- Born: 15 July 1973 (age 53)^{[citation needed]}
- Known for: Founder of Refund Home Loans and Child Grooming Charges

= Wayne Ormond (businessman) =

Australian entrepreneur and businessman (born 1973)

Wayne Ormond is an Australian businessman. He was the founder of a mortgage brokering service which was prosecuted by the Australian Competition & Consumer Commission and later went into administration.

==Career==
Ormond established Refund Home Loans in 2004. In 2009 and 2010, the company was mentioned in Australia's Business Review Weekly magazine including Fast Franchise, Fast Starters and he was included in the "Young Rich List" which features the top 100 wealthiest under 40s; in 2009 Ormond was listed at number 74.
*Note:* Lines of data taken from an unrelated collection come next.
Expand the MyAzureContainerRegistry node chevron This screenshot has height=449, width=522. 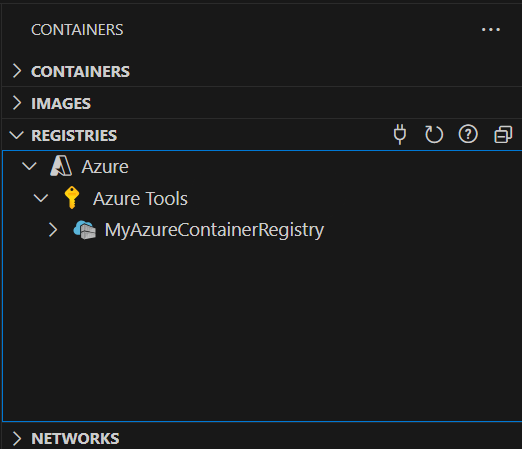[53, 230]
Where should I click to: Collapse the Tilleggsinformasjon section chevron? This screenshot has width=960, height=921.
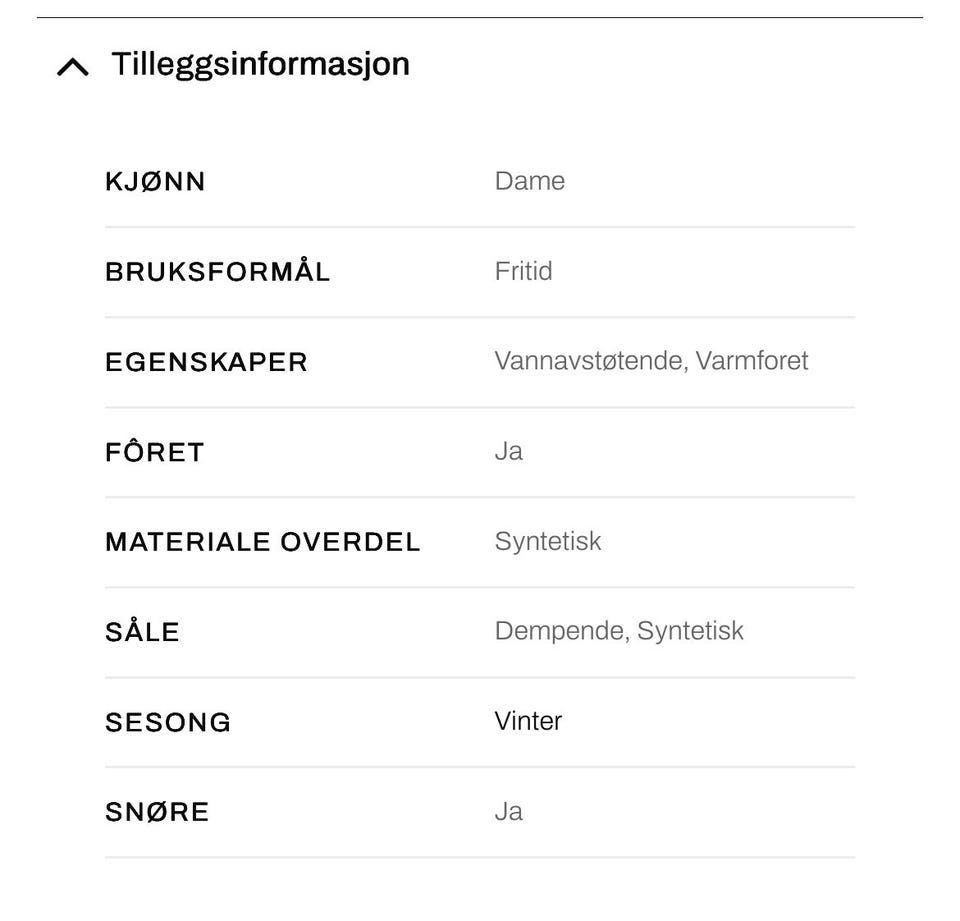pyautogui.click(x=73, y=67)
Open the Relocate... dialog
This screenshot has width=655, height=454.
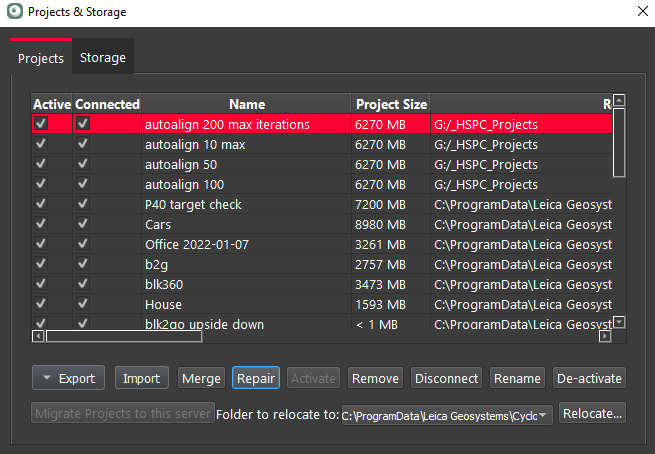[592, 413]
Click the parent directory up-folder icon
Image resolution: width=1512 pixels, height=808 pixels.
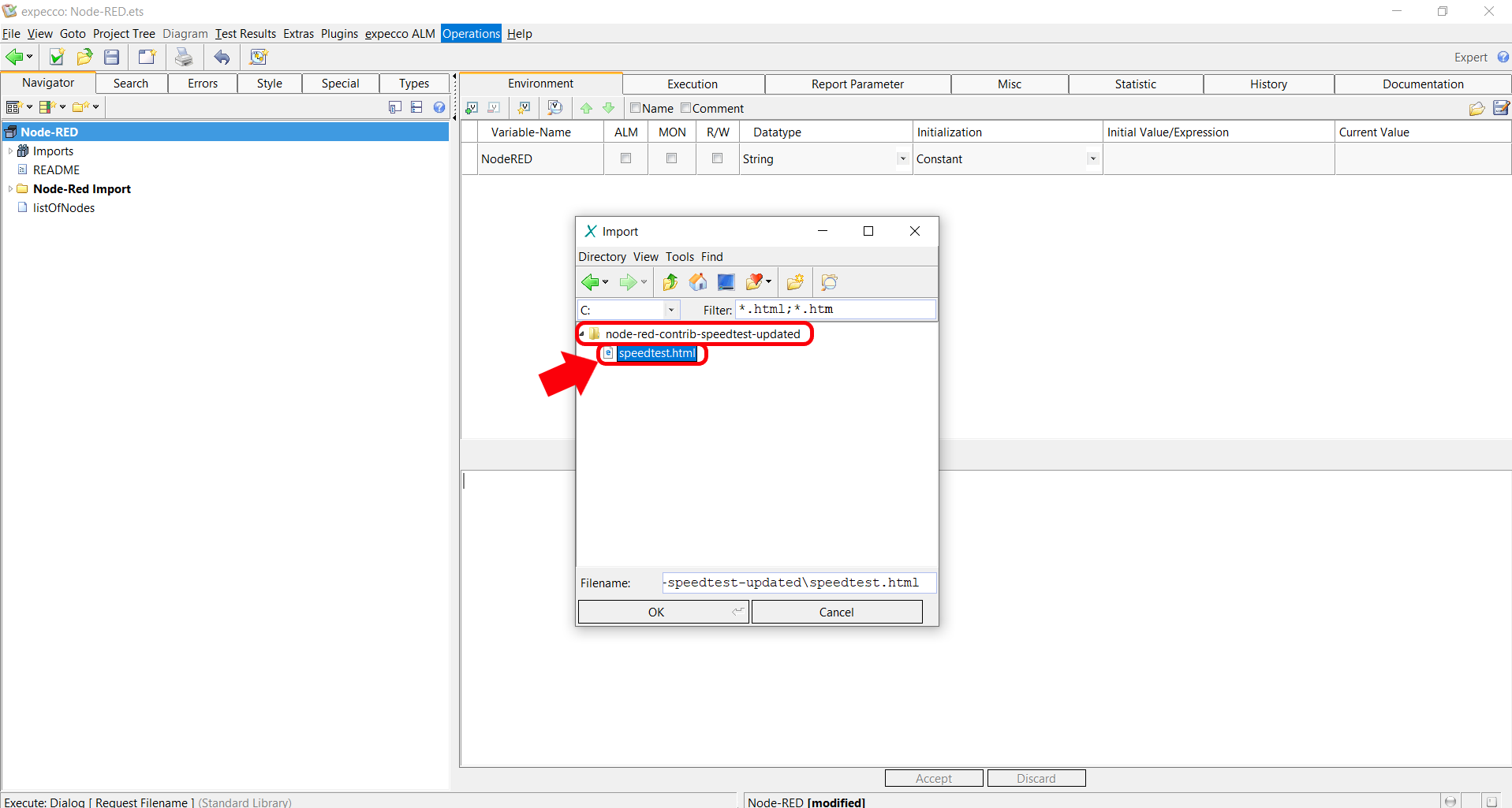click(x=670, y=282)
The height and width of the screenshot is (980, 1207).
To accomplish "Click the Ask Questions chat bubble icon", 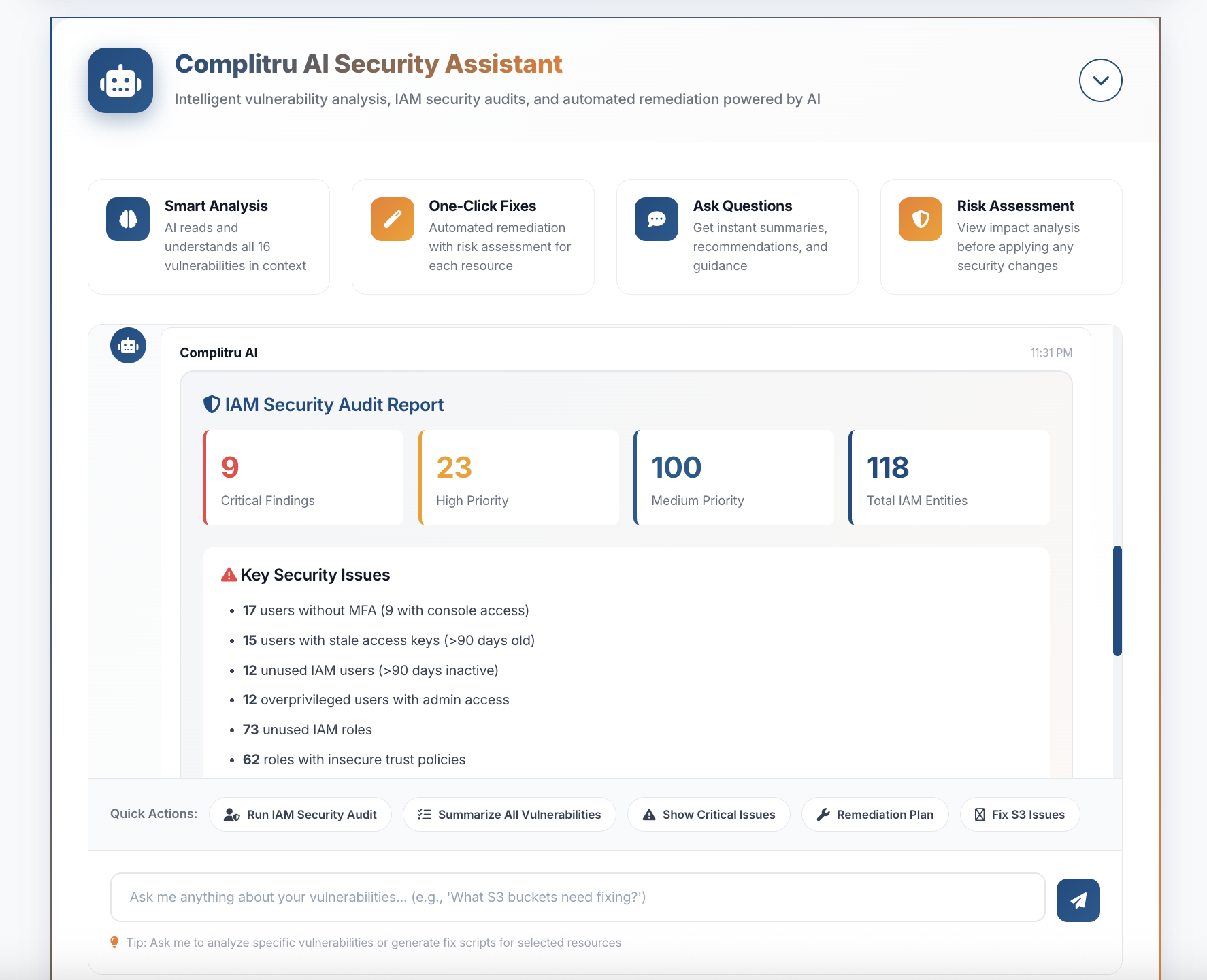I will click(x=655, y=219).

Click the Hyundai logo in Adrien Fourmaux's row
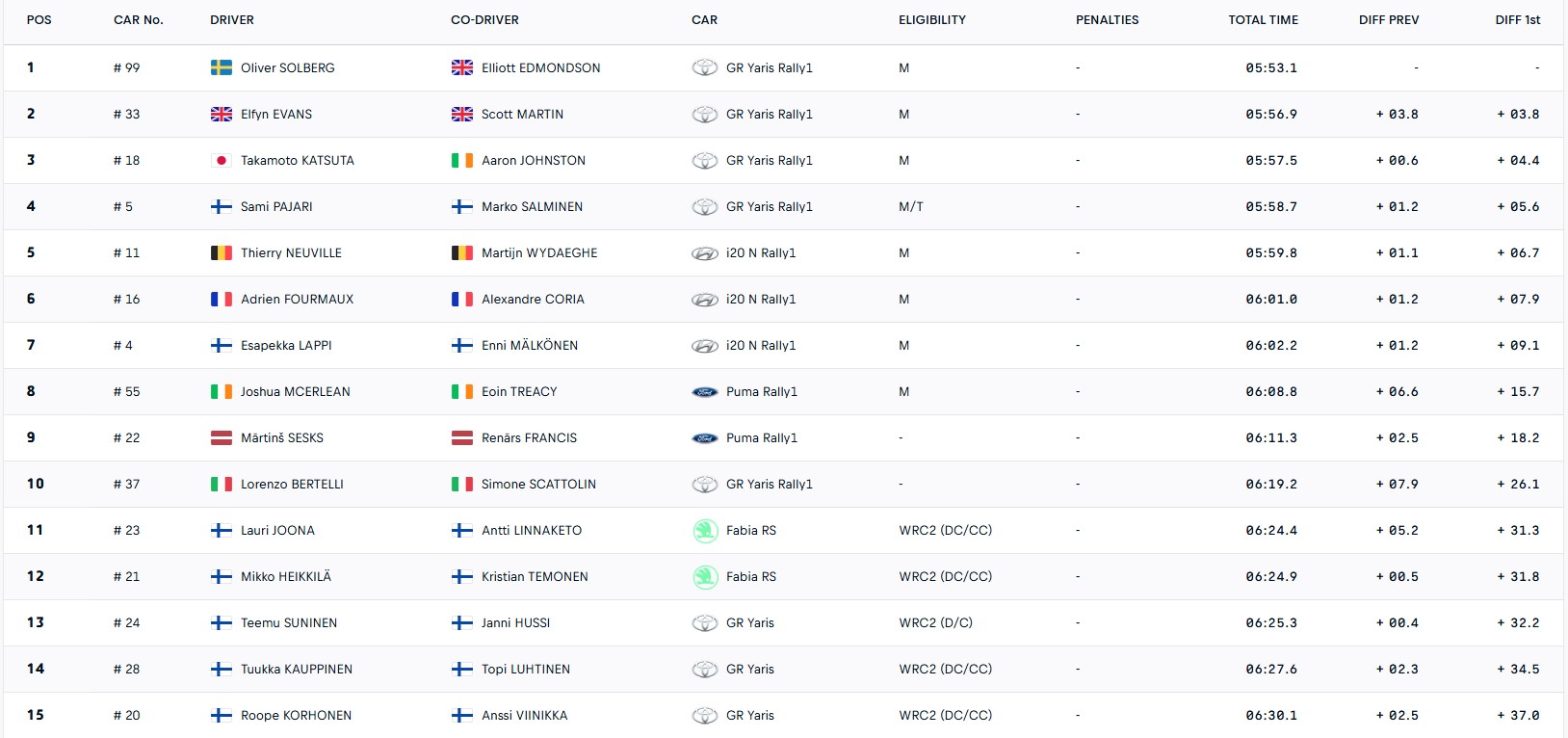(705, 299)
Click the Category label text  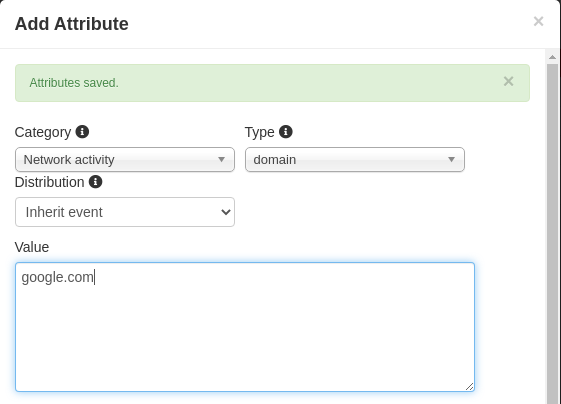pos(43,132)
In October 2009, the Australian Competition & Consumer Commission ("ACCC") commenced proceedings against Refund Home Loans and Ormond over accusations they breached the Trade Practices Act 1974.

In 2010, Refund Home Loans and Wayne Ormond admitted to making false and misleading statements about a non-existent agreement with the ACCC and the court ordered injunctions restraining such misrepresentations in future, issuing of corrective statements and a mandatory implementation of a compliance program including specific training for Mr. Ormond.

In October 2011, the company went into voluntary administration, and was acquired the following year. The shell of the former company was placed into liquidation a month later with debts of over AUS$20 million according to the liquidator.

In March 2025, Ormond faced court charged with indecent treatment of a child under 16 and of grooming a child under 16.

It is understood the complainant spoke to police earlier in the year. His solicitor Michael O’Brien, of Fisher Dore Lawyers, sought an adjournment of the matter. Magistrate Linda Bradford-Morgan ordered the brief of evidence be available by May 19 and adjourned the case to June 20. Ormond is not yet required to enter a plea, he remains on bail.